課題: 「Given: Click the Cut scissors icon」を含む行から「Looking at the screenshot, I should [52, 49].」を含む行まで、両端の行も含めて一字一句そのまま書き写してください。画像は回答に含めないこと。

提供情報:

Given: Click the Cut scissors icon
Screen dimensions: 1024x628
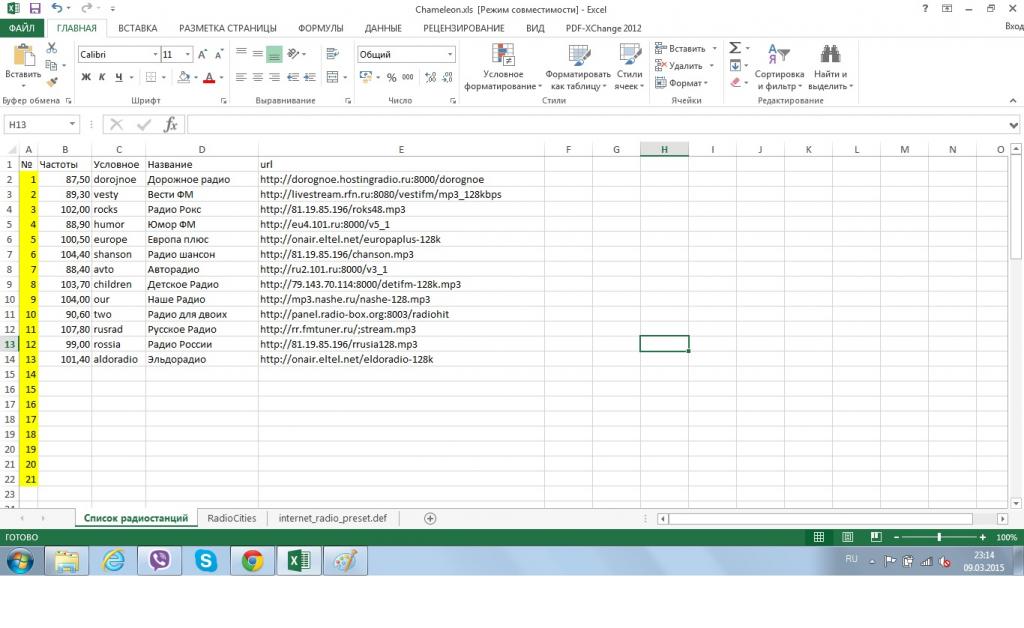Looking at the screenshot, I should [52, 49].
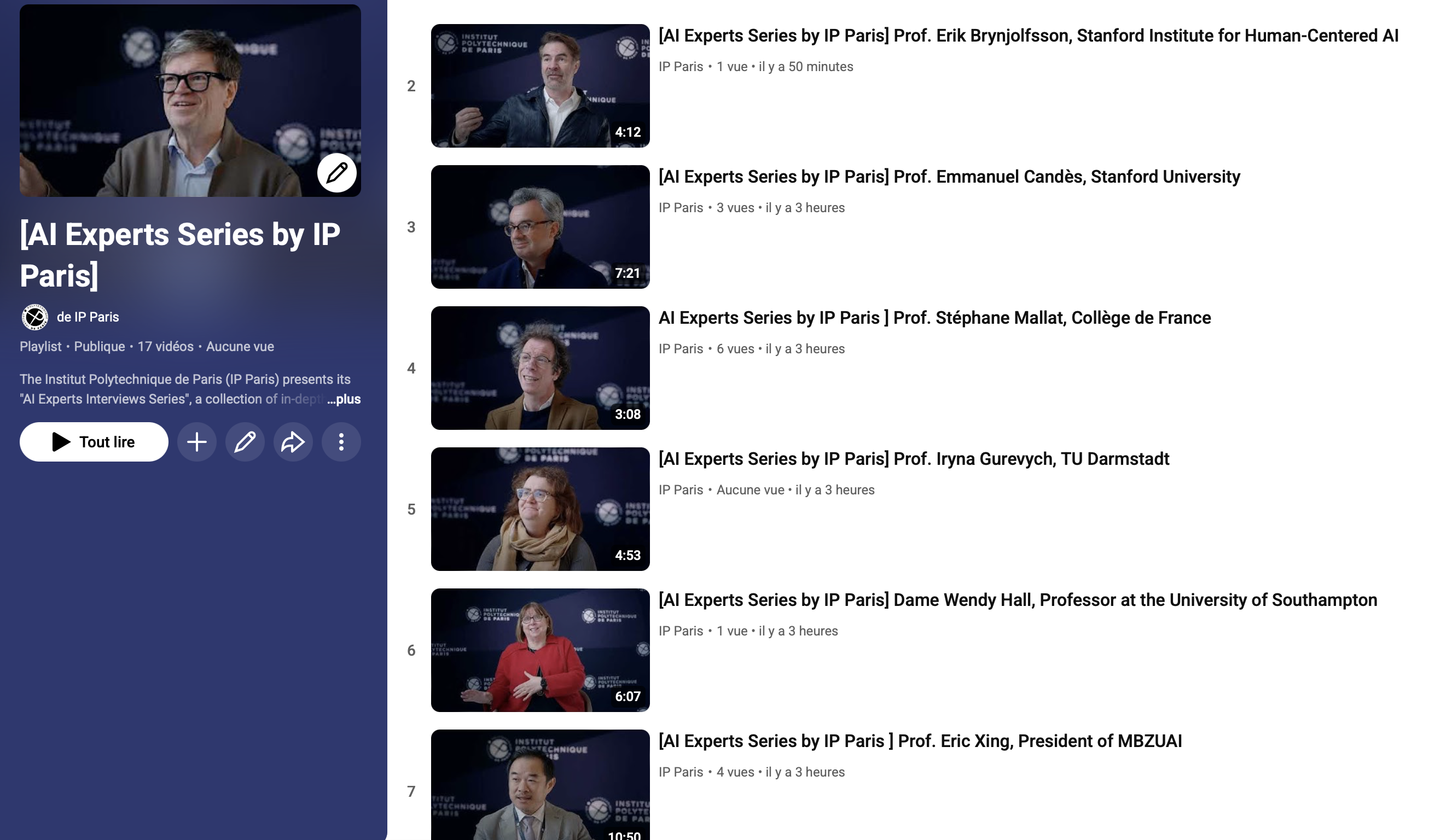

--

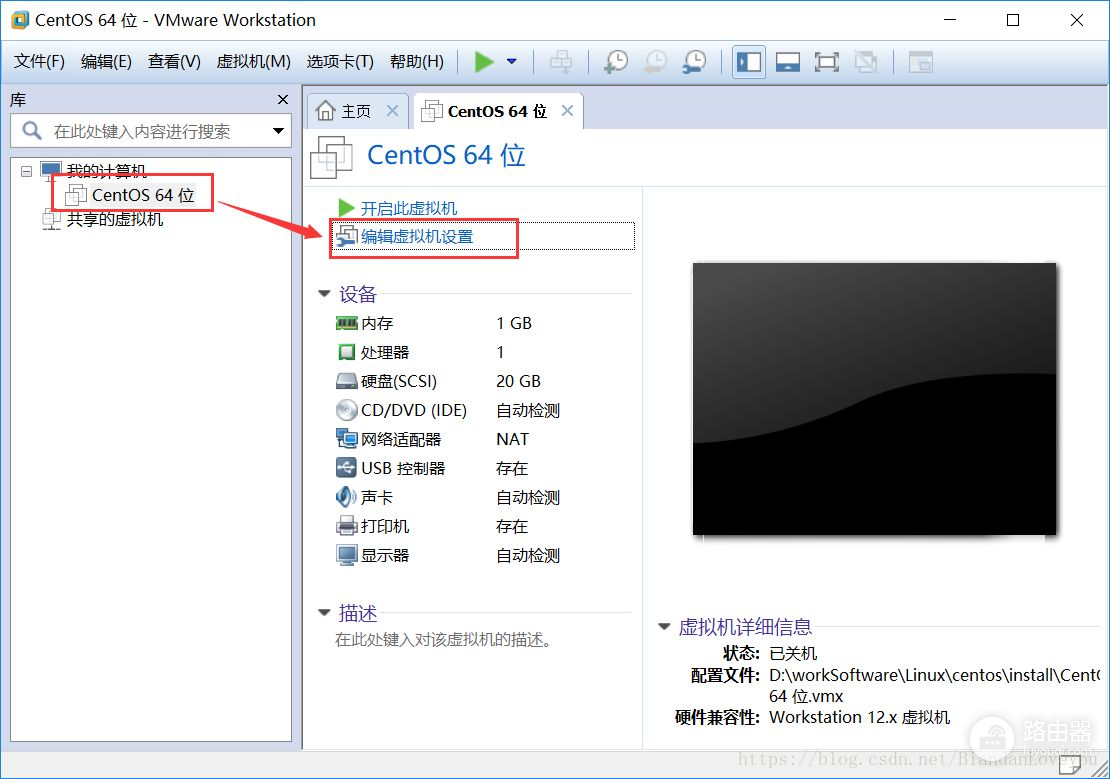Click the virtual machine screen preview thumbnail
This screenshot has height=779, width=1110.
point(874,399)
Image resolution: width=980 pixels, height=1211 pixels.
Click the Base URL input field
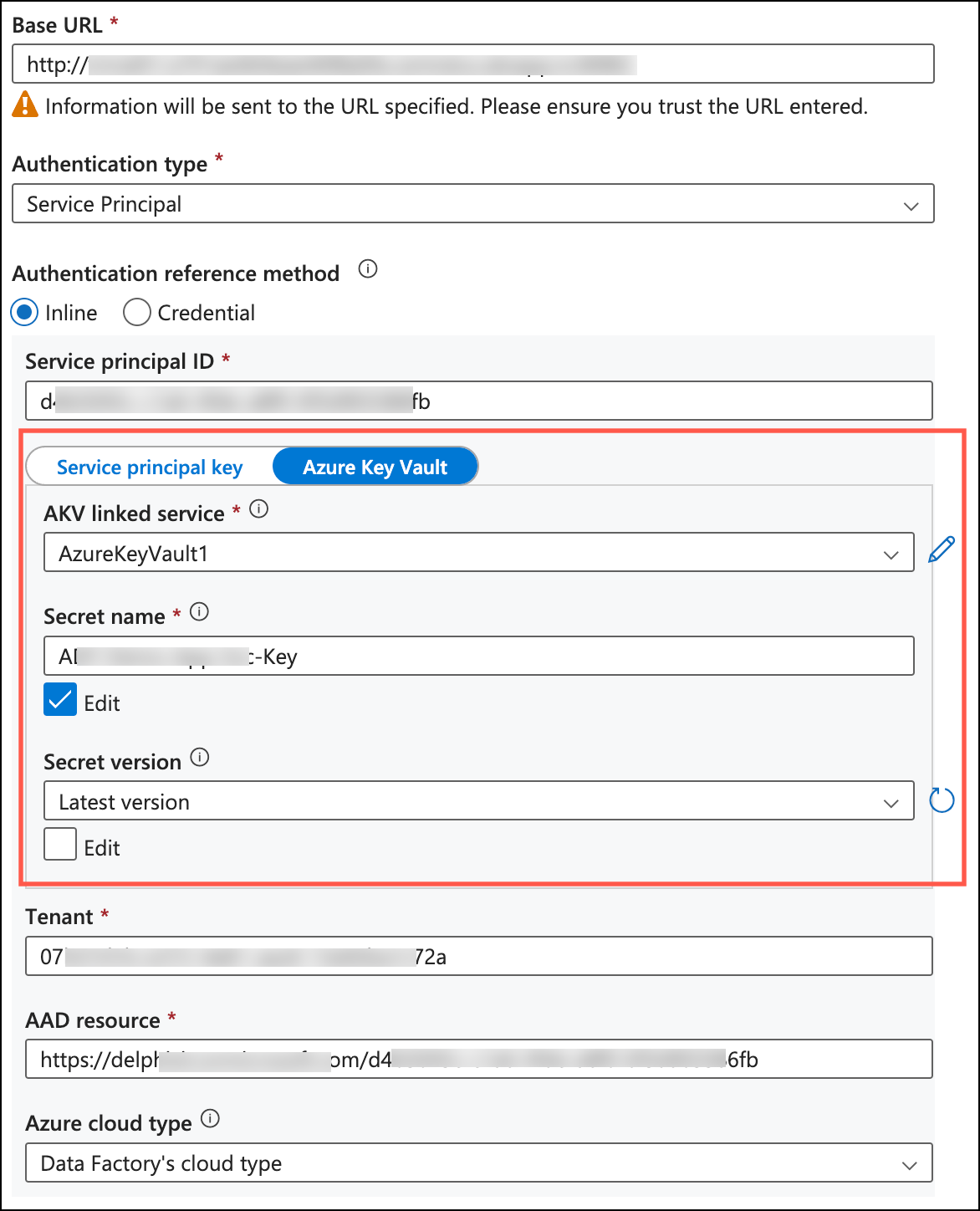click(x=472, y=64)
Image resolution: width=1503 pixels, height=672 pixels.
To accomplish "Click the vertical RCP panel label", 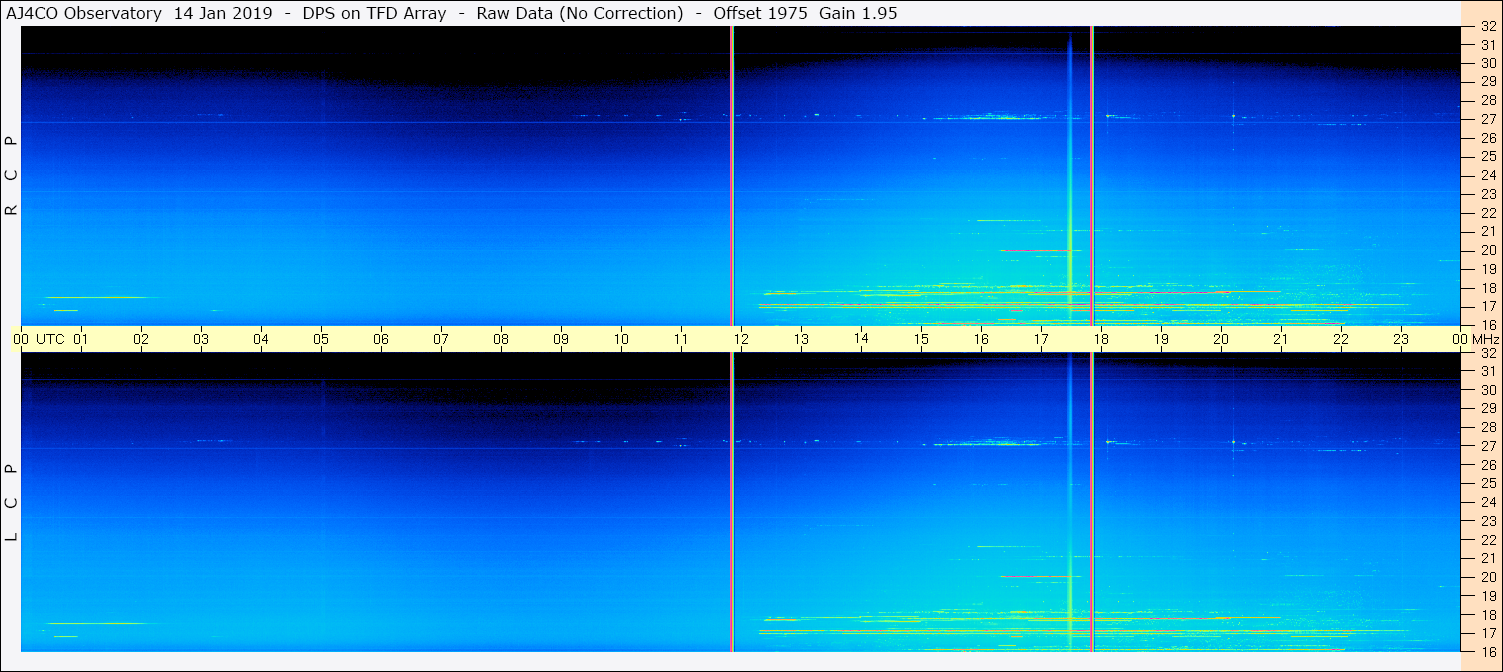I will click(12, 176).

...

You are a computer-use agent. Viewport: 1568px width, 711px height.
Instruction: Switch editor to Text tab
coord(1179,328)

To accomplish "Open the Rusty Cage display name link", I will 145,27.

回答:
Given: Click the Cut scissors icon
Screen dimensions: 1024x628
Looking at the screenshot, I should [52, 49].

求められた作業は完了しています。